• Excerpted records:
=======

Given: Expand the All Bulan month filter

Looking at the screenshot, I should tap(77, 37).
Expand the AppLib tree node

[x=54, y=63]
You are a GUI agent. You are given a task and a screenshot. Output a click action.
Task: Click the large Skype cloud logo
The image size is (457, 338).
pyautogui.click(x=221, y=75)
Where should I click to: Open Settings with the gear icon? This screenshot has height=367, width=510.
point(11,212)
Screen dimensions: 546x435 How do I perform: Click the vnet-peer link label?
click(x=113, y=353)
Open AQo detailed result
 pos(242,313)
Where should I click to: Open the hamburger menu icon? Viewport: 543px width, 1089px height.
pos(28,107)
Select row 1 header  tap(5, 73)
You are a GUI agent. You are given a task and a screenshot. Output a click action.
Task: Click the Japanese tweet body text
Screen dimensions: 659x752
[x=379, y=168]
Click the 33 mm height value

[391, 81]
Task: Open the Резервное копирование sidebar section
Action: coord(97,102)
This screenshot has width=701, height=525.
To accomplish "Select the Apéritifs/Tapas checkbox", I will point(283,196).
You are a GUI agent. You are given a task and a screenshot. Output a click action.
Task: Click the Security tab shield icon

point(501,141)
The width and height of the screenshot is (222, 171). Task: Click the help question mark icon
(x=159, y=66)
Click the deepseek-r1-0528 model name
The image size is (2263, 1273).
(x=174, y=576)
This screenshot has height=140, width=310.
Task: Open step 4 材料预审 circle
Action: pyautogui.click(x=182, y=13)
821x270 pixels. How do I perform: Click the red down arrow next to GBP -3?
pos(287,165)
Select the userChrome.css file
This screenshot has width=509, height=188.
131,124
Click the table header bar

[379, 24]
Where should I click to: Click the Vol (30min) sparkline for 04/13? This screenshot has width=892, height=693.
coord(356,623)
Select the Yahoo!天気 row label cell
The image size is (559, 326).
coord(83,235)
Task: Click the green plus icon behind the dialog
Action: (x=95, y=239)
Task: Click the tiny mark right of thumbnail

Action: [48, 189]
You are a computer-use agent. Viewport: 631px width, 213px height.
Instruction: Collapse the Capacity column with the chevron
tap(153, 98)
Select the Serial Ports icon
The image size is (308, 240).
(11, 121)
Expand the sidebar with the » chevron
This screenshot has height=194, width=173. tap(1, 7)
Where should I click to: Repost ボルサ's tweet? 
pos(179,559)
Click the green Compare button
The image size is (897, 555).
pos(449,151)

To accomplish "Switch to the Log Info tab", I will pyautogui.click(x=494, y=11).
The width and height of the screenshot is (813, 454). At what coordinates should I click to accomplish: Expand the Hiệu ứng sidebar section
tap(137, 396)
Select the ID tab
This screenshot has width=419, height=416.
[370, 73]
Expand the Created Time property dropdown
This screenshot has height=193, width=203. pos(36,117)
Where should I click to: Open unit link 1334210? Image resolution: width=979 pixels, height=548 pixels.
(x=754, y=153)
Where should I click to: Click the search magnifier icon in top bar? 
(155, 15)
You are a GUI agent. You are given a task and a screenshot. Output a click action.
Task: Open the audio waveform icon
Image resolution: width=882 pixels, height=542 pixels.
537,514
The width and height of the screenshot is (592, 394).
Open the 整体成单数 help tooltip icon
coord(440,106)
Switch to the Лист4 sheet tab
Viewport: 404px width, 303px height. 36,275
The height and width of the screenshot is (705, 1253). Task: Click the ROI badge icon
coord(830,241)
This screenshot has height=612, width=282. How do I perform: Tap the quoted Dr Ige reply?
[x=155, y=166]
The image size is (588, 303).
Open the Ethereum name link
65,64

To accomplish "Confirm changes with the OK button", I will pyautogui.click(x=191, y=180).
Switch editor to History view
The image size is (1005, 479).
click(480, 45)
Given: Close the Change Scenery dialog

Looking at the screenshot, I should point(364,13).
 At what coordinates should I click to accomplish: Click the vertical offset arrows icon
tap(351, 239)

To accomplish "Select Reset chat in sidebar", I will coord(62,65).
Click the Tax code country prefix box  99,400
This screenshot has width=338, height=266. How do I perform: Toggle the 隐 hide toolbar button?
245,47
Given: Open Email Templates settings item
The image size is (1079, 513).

=======

• Description of the task: Reproduce all of the data above verbatim, from the first line to the last.

• Response for this exercise:
Given: Expand the All Bulan month filter

Looking at the screenshot, I should tap(77, 37).
Expand the AppLib tree node

[x=54, y=63]
You are a GUI agent. You are given a task and a screenshot. Output a click action.
Task: Click the large Skype cloud logo
The image size is (457, 338).
pyautogui.click(x=221, y=75)
Where should I click to: Open Settings with the gear icon? This screenshot has height=367, width=510.
point(11,212)
Screen dimensions: 546x435 How do I perform: Click the vnet-peer link label?
click(x=113, y=353)
Open AQo detailed result
 pos(242,313)
Where should I click to: Open the hamburger menu icon? Viewport: 543px width, 1089px height.
pos(28,107)
Select row 1 header  tap(5, 73)
You are a GUI agent. You are given a task and a screenshot. Output a click action.
Task: Click the Japanese tweet body text
Screen dimensions: 659x752
[x=379, y=168]
Click the 33 mm height value

[391, 81]
Task: Open the Резервное копирование sidebar section
Action: coord(97,102)
This screenshot has width=701, height=525.
To accomplish "Select the Apéritifs/Tapas checkbox", I will point(283,196).
You are a GUI agent. You are given a task and a screenshot. Output a click action.
Task: Click the Security tab shield icon

point(501,141)
The width and height of the screenshot is (222, 171). Task: Click the help question mark icon
(x=159, y=66)
Click the deepseek-r1-0528 model name
The image size is (2263, 1273).
(x=174, y=576)
This screenshot has height=140, width=310.
Task: Open step 4 材料预审 circle
Action: pyautogui.click(x=182, y=13)
821x270 pixels. How do I perform: Click the red down arrow next to GBP -3?
pos(287,165)
Select the userChrome.css file
This screenshot has width=509, height=188.
131,124
Click the table header bar

[379, 24]
Where should I click to: Click the Vol (30min) sparkline for 04/13? This screenshot has width=892, height=693.
coord(356,623)
Select the Yahoo!天気 row label cell
The image size is (559, 326).
coord(83,235)
Task: Click the green plus icon behind the dialog
Action: (x=95, y=239)
Task: Click the tiny mark right of thumbnail

Action: [48, 189]
You are a computer-use agent. Viewport: 631px width, 213px height.
Instruction: Collapse the Capacity column with the chevron
tap(153, 98)
Select the Serial Ports icon
The image size is (308, 240).
(11, 121)
Expand the sidebar with the » chevron
This screenshot has height=194, width=173. tap(1, 7)
Where should I click to: Repost ボルサ's tweet? 
pos(179,559)
Click the green Compare button
The image size is (897, 555).
pos(449,151)

To accomplish "Switch to the Log Info tab", I will pyautogui.click(x=494, y=11).
The width and height of the screenshot is (813, 454). At what coordinates should I click to accomplish: Expand the Hiệu ứng sidebar section
tap(137, 396)
Select the ID tab
This screenshot has width=419, height=416.
[370, 73]
Expand the Created Time property dropdown
This screenshot has height=193, width=203. pos(36,117)
Where should I click to: Open unit link 1334210? Image resolution: width=979 pixels, height=548 pixels.
(x=754, y=153)
Where should I click to: Click the search magnifier icon in top bar? 
(155, 15)
You are a GUI agent. You are given a task and a screenshot. Output a click action.
Task: Open the audio waveform icon
Image resolution: width=882 pixels, height=542 pixels.
537,514
The width and height of the screenshot is (592, 394).
Open the 整体成单数 help tooltip icon
coord(440,106)
Switch to the Лист4 sheet tab
Viewport: 404px width, 303px height. 36,275
The height and width of the screenshot is (705, 1253). Task: Click the ROI badge icon
coord(830,241)
This screenshot has height=612, width=282. How do I perform: Tap the quoted Dr Ige reply?
[x=155, y=166]
The image size is (588, 303).
Open the Ethereum name link
65,64

To accomplish "Confirm changes with the OK button", I will pyautogui.click(x=191, y=180).
Switch editor to History view
The image size is (1005, 479).
click(480, 45)
Given: Close the Change Scenery dialog

Looking at the screenshot, I should point(364,13).
 At what coordinates should I click to accomplish: Click the vertical offset arrows icon
tap(351, 239)

To accomplish "Select Reset chat in sidebar", I will coord(62,65).
Click the Tax code country prefix box  99,400
This screenshot has width=338, height=266. How do I perform: Toggle the 隐 hide toolbar button?
245,47
Given: Open Email Templates settings item
The image size is (1079, 513).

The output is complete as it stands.